Echo the data from its first line through the line containing "Action: [681, 386]", both included, without changing anything.

(Items listed in a dataset)
------------------------------------------------

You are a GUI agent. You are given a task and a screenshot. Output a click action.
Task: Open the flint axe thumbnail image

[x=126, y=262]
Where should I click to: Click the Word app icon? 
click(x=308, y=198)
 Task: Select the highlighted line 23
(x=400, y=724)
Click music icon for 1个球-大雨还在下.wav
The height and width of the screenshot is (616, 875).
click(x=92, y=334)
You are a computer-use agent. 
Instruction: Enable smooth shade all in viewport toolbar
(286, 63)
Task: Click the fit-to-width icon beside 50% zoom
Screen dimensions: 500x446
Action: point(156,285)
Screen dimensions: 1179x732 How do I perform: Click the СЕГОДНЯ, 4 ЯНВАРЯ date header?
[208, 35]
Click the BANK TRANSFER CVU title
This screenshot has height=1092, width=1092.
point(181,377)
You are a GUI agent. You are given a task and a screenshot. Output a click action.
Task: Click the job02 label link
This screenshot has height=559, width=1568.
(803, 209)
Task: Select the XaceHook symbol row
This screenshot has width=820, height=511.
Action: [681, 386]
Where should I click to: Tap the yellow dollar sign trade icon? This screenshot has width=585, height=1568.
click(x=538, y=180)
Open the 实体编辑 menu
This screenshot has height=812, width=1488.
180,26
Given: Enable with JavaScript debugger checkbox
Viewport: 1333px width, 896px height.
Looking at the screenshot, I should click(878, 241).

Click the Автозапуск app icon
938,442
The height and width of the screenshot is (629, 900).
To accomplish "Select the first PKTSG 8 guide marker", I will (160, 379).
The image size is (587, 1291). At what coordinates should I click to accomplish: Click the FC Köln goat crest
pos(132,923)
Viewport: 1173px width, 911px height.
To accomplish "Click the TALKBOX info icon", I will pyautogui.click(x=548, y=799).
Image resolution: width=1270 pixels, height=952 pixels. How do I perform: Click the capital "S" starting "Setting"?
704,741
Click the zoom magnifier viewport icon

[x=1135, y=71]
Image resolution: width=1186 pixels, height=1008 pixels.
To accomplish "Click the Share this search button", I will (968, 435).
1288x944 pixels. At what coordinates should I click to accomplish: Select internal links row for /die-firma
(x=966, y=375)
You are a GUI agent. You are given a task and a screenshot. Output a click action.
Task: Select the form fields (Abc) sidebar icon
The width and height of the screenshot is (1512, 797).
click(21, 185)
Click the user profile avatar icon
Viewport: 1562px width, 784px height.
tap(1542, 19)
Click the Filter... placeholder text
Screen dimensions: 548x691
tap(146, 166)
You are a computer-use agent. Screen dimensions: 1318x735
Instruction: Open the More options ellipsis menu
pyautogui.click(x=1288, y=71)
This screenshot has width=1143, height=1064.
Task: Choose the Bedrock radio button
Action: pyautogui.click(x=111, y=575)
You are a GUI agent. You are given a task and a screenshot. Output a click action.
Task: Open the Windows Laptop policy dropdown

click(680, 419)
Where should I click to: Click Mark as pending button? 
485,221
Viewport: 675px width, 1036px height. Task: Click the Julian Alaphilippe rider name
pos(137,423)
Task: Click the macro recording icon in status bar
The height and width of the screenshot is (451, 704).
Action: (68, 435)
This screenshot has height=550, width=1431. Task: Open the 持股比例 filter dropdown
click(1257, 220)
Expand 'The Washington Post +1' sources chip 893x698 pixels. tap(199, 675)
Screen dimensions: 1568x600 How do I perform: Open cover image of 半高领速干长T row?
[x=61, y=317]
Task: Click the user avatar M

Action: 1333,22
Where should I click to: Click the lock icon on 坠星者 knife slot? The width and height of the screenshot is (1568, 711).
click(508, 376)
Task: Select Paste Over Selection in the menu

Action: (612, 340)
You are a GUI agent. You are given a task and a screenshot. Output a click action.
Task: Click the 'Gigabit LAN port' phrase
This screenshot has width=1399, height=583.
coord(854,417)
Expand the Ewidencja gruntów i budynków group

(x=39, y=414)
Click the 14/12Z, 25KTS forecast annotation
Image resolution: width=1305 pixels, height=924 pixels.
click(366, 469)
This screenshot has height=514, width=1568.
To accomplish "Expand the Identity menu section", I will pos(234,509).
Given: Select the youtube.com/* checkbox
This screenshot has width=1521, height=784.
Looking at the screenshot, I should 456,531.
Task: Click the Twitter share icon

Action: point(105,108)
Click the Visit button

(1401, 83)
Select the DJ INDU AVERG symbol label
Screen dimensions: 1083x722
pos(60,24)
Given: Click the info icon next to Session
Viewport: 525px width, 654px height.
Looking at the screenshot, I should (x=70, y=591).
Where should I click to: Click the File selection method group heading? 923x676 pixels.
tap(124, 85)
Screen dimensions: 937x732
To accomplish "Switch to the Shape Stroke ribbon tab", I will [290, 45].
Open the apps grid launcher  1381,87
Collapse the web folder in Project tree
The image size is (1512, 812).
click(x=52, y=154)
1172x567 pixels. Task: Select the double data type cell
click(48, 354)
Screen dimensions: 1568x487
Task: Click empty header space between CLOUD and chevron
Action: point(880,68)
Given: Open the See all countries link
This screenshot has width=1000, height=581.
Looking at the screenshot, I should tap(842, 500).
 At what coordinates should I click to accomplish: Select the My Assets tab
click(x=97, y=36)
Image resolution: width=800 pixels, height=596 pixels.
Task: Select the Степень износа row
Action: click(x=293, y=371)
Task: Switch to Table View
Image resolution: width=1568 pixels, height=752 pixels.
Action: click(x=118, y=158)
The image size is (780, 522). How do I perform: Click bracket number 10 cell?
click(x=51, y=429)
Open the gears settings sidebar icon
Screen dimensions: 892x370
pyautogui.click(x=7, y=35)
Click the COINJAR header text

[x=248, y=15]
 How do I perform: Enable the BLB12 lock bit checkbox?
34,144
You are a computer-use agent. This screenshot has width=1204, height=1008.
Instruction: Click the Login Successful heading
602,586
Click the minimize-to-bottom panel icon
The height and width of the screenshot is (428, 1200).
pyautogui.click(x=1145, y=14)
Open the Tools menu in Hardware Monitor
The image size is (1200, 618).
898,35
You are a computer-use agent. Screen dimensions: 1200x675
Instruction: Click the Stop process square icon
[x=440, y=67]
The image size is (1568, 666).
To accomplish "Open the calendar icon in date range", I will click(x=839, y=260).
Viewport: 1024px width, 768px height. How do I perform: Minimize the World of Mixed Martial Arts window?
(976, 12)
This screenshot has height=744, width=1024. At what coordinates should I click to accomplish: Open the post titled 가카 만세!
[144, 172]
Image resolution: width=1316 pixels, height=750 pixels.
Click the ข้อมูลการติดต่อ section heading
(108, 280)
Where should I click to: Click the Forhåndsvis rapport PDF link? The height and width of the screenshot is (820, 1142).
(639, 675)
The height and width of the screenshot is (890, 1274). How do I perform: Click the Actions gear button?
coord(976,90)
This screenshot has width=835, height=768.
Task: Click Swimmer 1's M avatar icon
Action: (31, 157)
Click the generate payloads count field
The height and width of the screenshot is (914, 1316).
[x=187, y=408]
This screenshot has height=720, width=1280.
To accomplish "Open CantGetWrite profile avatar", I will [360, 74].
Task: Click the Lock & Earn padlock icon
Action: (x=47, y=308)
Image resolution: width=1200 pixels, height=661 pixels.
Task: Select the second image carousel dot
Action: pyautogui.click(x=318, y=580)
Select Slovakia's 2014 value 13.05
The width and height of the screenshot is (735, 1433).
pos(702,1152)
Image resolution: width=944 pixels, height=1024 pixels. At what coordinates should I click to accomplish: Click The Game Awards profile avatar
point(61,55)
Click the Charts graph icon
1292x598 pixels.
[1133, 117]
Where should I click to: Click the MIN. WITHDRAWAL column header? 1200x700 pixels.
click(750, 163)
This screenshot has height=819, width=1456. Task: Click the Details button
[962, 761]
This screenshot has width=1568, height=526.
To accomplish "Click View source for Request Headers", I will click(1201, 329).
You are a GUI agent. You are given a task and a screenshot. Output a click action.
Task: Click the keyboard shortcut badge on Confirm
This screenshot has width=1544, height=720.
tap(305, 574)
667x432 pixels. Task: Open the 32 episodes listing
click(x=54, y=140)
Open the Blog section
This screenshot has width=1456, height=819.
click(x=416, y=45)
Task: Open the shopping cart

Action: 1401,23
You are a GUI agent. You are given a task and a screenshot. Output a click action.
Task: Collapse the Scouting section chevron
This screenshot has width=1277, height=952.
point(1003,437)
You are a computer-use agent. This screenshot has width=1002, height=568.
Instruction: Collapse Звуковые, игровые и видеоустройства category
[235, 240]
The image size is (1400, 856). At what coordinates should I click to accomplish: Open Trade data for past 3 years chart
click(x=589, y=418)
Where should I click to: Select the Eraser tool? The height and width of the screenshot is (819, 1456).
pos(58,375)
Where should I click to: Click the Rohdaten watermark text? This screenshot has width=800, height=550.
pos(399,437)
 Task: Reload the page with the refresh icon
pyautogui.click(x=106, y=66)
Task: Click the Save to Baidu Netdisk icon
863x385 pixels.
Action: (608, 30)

------------------------------------------------

§ ANSWER FOR THIS EXERCISE:
You are a GUI agent. You are given a task and a screenshot. Output a click action.
Task: Open the flint axe thumbnail image

[x=126, y=262]
Where should I click to: Click the Word app icon? 
click(x=308, y=198)
 Task: Select the highlighted line 23
(x=400, y=724)
Click music icon for 1个球-大雨还在下.wav
The height and width of the screenshot is (616, 875).
click(x=92, y=334)
You are a computer-use agent. 
Instruction: Enable smooth shade all in viewport toolbar
(286, 63)
Task: Click the fit-to-width icon beside 50% zoom
Screen dimensions: 500x446
Action: point(156,285)
Screen dimensions: 1179x732 How do I perform: Click the СЕГОДНЯ, 4 ЯНВАРЯ date header?
[208, 35]
Click the BANK TRANSFER CVU title
This screenshot has height=1092, width=1092.
point(181,377)
You are a GUI agent. You are given a task and a screenshot. Output a click action.
Task: Click the job02 label link
This screenshot has height=559, width=1568.
(803, 209)
Task: Select the XaceHook symbol row
This screenshot has width=820, height=511.
Action: [681, 386]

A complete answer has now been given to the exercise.